### TASK
Find the line with "Given: Select the /Public directory entry" in the data below. Repeat it and every line after it exactly, but not the pictures.

Top of RECORDS PROVIDED

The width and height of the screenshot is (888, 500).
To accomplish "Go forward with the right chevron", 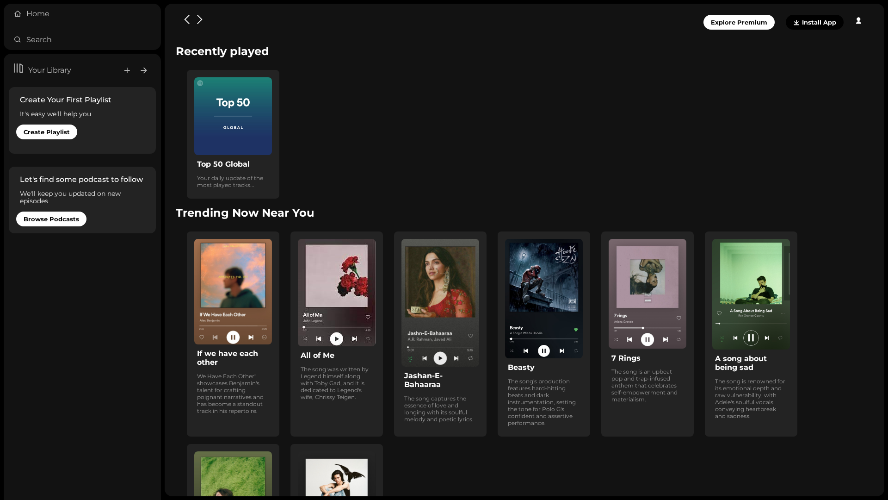I will 200,19.
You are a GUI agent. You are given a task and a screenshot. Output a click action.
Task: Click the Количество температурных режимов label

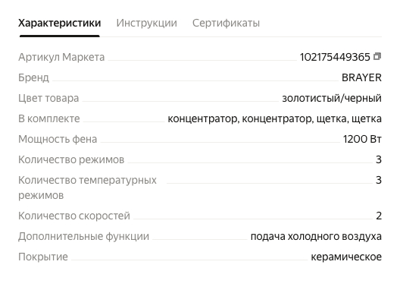[87, 188]
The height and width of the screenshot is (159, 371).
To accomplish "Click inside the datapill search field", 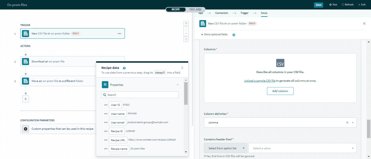I will [x=140, y=94].

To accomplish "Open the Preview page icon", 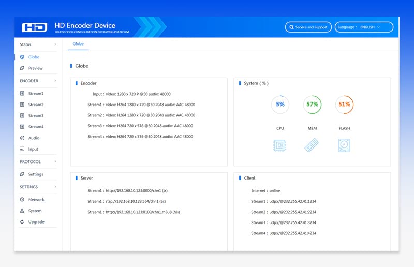I will point(22,68).
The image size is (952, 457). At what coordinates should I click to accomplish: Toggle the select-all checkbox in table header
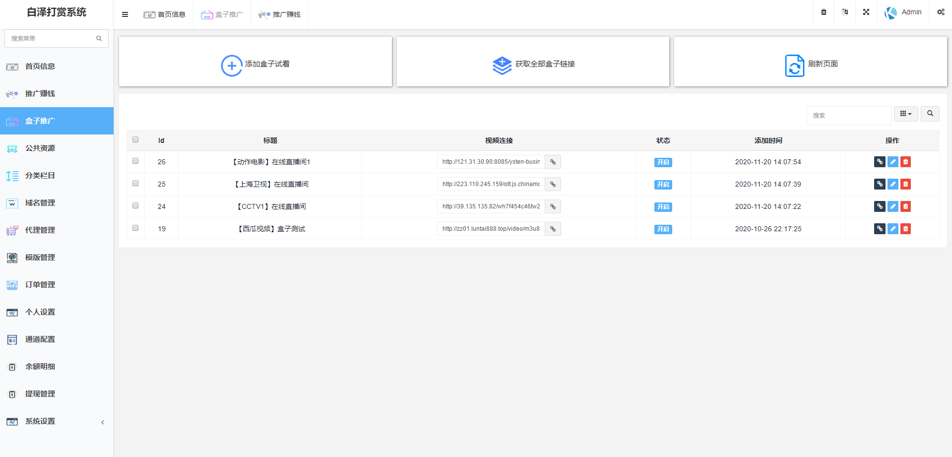[135, 140]
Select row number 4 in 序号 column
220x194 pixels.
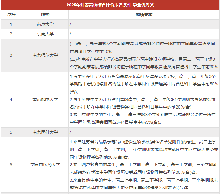11,99
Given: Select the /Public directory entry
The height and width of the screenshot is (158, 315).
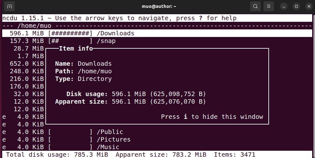Looking at the screenshot, I should click(x=110, y=132).
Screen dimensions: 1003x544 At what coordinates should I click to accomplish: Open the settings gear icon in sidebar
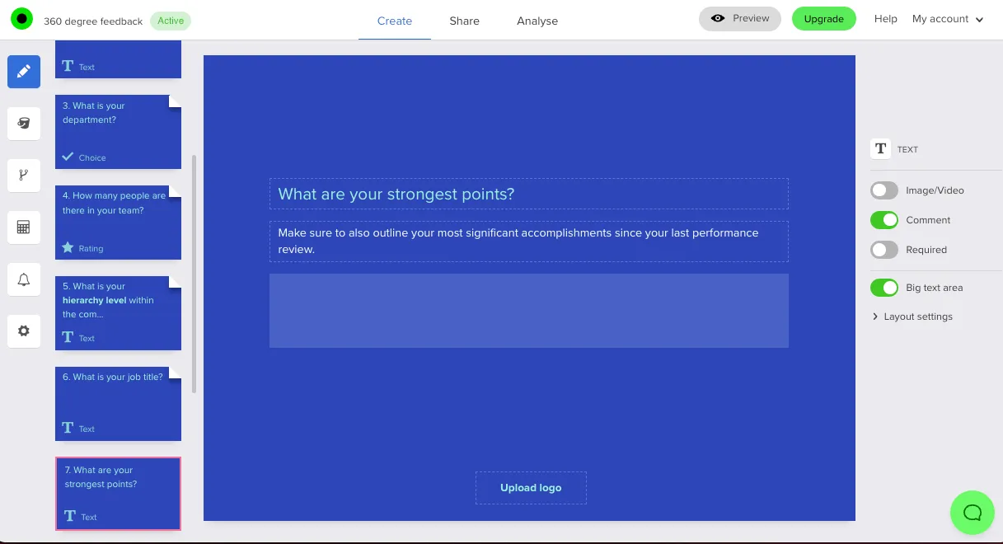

Bottom of RECORDS PROVIDED

### SOLUTION BELOW
Given: Select the /Public directory entry
The height and width of the screenshot is (158, 315).
Looking at the screenshot, I should click(x=110, y=132).
Screen dimensions: 1003x544 At what coordinates should I click to accomplish: Open the settings gear icon in sidebar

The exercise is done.